| Exercício proposto |
Por favor, reproduza todas as linhas abaixo sem nenhuma alteração.
====== Material do exercício ======
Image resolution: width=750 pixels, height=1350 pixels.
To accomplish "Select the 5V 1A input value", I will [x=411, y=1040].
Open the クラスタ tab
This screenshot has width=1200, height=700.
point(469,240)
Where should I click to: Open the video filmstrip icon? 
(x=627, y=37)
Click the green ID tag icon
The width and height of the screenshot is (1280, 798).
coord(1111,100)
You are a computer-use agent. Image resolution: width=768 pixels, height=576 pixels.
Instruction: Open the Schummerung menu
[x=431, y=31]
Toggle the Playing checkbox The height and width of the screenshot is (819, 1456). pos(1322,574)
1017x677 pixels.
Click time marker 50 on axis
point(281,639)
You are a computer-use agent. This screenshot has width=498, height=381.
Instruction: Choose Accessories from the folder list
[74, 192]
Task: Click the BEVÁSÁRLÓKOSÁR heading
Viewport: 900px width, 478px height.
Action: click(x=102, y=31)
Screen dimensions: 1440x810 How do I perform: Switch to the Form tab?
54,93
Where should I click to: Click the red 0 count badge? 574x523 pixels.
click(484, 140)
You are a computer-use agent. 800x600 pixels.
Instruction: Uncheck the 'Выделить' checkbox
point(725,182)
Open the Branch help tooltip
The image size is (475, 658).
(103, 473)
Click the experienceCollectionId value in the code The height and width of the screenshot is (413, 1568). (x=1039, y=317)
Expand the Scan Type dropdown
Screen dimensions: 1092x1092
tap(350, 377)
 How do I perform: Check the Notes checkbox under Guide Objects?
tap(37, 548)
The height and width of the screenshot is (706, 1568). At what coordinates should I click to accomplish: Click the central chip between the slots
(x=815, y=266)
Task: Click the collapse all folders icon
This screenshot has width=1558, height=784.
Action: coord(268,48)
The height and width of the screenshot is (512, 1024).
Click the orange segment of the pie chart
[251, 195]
======
| Resultado |
Image resolution: width=750 pixels, height=1350 pixels.
To accomplish "Select the 5V 1A input value", I will [x=411, y=1040].
Open the クラスタ tab
This screenshot has width=1200, height=700.
point(469,240)
Where should I click to: Open the video filmstrip icon? 
(x=627, y=37)
Click the green ID tag icon
The width and height of the screenshot is (1280, 798).
coord(1111,100)
You are a computer-use agent. Image resolution: width=768 pixels, height=576 pixels.
Instruction: Open the Schummerung menu
[x=431, y=31]
Toggle the Playing checkbox The height and width of the screenshot is (819, 1456). pos(1322,574)
1017x677 pixels.
Click time marker 50 on axis
point(281,639)
You are a computer-use agent. This screenshot has width=498, height=381.
Instruction: Choose Accessories from the folder list
[74, 192]
Task: Click the BEVÁSÁRLÓKOSÁR heading
Viewport: 900px width, 478px height.
Action: click(x=102, y=31)
Screen dimensions: 1440x810 How do I perform: Switch to the Form tab?
54,93
Where should I click to: Click the red 0 count badge? 574x523 pixels.
click(484, 140)
You are a computer-use agent. 800x600 pixels.
Instruction: Uncheck the 'Выделить' checkbox
point(725,182)
Open the Branch help tooltip
The image size is (475, 658).
(103, 473)
Click the experienceCollectionId value in the code The height and width of the screenshot is (413, 1568). (x=1039, y=317)
Expand the Scan Type dropdown
Screen dimensions: 1092x1092
tap(350, 377)
 How do I perform: Check the Notes checkbox under Guide Objects?
tap(37, 548)
The height and width of the screenshot is (706, 1568). At what coordinates should I click to accomplish: Click the central chip between the slots
(x=815, y=266)
Task: Click the collapse all folders icon
This screenshot has width=1558, height=784.
Action: coord(268,48)
The height and width of the screenshot is (512, 1024).
Click the orange segment of the pie chart
[251, 195]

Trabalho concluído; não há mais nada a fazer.